Monday, April 09, 2007
i lazed the day away again. i don't know why i'm so lazy but i need to snap out of it. i woke up after sleeping on the tv room couch the previous night because i encountered some stupid insect in my room while i was drifting into slumber. then i immediately switched on the lights and jumped out of bed, convinced that something was crawling on my bed. i have yet to find that horrible flying pest but i am sure it was there, it couldn't possibly be a figment of my imagination because i won't want to imagine insects crawling anywhere near me. ya ya, laugh at me, but i am disgusted at the thought of some icky insect crawling on me and all over my room. YUCK. i hope it doesn't appear again tonight. i hope it isn't even there anymore. anyway i woke up and decided (actually i decided last night)that i want a macs big breakfast since i have been craving it since i was still working at the bank. so i got my brunch, then i watched tv and read a book. and i did that for the entire day, on the couch.
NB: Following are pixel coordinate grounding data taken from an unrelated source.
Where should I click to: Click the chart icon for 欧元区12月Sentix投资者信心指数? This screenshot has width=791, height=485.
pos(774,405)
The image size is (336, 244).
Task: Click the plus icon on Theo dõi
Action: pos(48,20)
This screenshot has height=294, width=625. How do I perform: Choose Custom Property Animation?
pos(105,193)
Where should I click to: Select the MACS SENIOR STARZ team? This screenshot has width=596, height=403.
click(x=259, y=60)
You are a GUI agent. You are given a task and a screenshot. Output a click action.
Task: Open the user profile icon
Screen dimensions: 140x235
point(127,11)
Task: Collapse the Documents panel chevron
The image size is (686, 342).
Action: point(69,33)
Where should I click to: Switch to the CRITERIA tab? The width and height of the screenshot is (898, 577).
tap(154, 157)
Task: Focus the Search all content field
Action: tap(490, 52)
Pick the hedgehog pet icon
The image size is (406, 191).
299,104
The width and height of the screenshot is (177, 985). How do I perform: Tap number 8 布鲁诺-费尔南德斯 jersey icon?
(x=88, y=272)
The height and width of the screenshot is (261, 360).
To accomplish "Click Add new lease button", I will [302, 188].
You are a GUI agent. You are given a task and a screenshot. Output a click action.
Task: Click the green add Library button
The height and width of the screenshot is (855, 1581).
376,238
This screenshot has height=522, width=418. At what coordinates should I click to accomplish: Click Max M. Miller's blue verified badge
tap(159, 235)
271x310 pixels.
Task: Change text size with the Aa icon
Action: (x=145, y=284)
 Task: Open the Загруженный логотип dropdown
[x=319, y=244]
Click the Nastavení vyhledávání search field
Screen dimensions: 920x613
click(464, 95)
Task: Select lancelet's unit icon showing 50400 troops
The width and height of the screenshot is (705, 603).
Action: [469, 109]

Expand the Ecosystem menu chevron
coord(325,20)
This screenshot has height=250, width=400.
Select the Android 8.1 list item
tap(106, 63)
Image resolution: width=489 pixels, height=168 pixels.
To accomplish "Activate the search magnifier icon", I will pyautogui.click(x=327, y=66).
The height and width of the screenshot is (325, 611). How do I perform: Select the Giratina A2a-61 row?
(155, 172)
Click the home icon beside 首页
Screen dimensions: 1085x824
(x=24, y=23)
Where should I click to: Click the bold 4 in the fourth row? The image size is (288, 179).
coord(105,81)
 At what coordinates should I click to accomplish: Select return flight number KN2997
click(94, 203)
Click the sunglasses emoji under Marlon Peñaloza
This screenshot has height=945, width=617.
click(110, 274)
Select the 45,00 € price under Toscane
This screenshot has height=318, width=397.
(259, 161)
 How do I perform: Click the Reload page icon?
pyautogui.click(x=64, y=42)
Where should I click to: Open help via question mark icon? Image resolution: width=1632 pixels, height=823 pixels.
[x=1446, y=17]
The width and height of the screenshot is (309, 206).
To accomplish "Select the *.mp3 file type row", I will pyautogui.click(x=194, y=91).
so here i am, again, starting to consider possible jobs and where i could possibly go to find them. tomorrow (i hope), i will go out and walk around sengkang and try to get a relief teaching job or something, if not i will go down to changi airport and find a barista job. i have always thought of the airport as an interesting place, where people or different nationalities pass through, where the atmosphere is unlike any mall in singapore (though it still does have some mall-like qualities). went there a few times last year to mug for the As, yup i like it there!
i think the reason why i'm being such a bum is because i don't see a real need to get a job. maybe once i start thinking more about the potential holiday in july, i will get up and start working. but it's definitely getting boring around the house and to think i'm even tired of shopping and wandering around orchard. i have had enough of bumming the past 4-5 weeks. i know i will one day look back and miss these days when i did nothing at all because, if you think about it, i will never have an opportunity like this (unless i become a rich taitai which may or may not happen- the chance of 'may' being much slimmer than 'may not') the next few years will be spent studying, the years after that and until i retire, i will be in the workforce.
i don't think i would want to be a rich taitai anyway, it's about as boring as working. (and bumming at home). i also haven't exercised since last monday. :( and i kinda miss studying too.